Automation & AI usage
In the IT industry, the Internet of things (IoT), cloud services, and general Software as a Service (SaaS) have simplified things for IT managers. You can now just monitor and attend to more pertinent issues and tasks (hopefully not just stream movies and play games on duty).
While seated comfortably, you will be able to now perform tasks such as deploying new software, installing/removing updates on multiple machines/devices simultaneously. All with a push of a few buttons.
In the high-risk investment scene, automation has given traders more room for better research and analysis Thus relieving you from the known stresses and mundane tasks associated with trading.

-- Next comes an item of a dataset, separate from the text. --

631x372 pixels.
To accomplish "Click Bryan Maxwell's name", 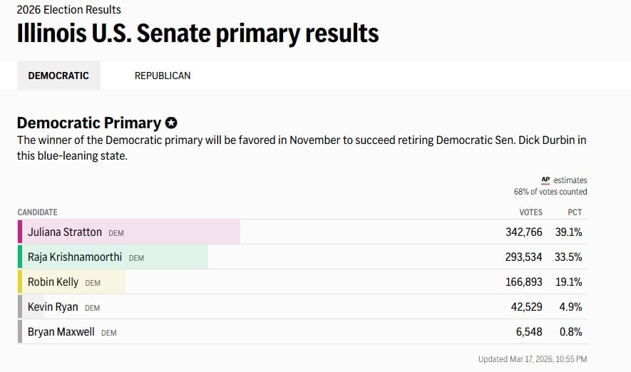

For many trading houses and brokers, AI has even completely taken over the mundane task of making and executing trades.
If you haven’t already, read this great book entitled: The Fear Index (thriller by Robert Harris). Though fiction, it illustrates the use of a machine learning tool using algorithms to help a hedge fund company generate billions for its investors.
The use of AI is not without fault. It can also lead to costly system-generated errors like the trading error a few years at Goldman Sachs cost the firm $100 million and other cases.
Other use cases
It can still, on a ‘micro’ level, help free human capital (individuals) from PC-related issues. So things like having stress, headaches, backaches, and lack of time spent with family and friends can be a thing of the past.
In the industrial and manufacturing sectors, the advent of AI creates even more of a fear and a concern. The number (staffing) of redundancies, may increase when it is introduced.
This would require careful planning to ensure the blue-collars that are ‘replaced’, are compensated. More so, they would need to be incorporated into different areas of businesses.
Limits of robotics
Obviously, not every task need to be automated or performed by robots. We (as humans) are still required to check-up, inspect, and perform quality checks for instance.
We can, as a result, deal with inter-personal jobs that require more empathy like in customer and social service.
Human resources or getting into corporate social responsibility (CSI) projects that reach out to communities.
More importantly, policies by governments will need to focus ever so more on job-creation. Governments must now adopt innovative means of creating jobs or foster and supporting entrepreneurship. Projects like those of Mr. Tesla/Mr. PayPal/Mr. SpaceX has created thousands of new jobs.
As for the use of AI in weaponry and military defense systems, the less said the better. When it comes to privacy and security concerns we can only hope that rogue politicians don’t get unregulated access to such technology. In such a case we would only be able to protest and hope not to feature in a real-life James Cameron sequel to Judgment Day.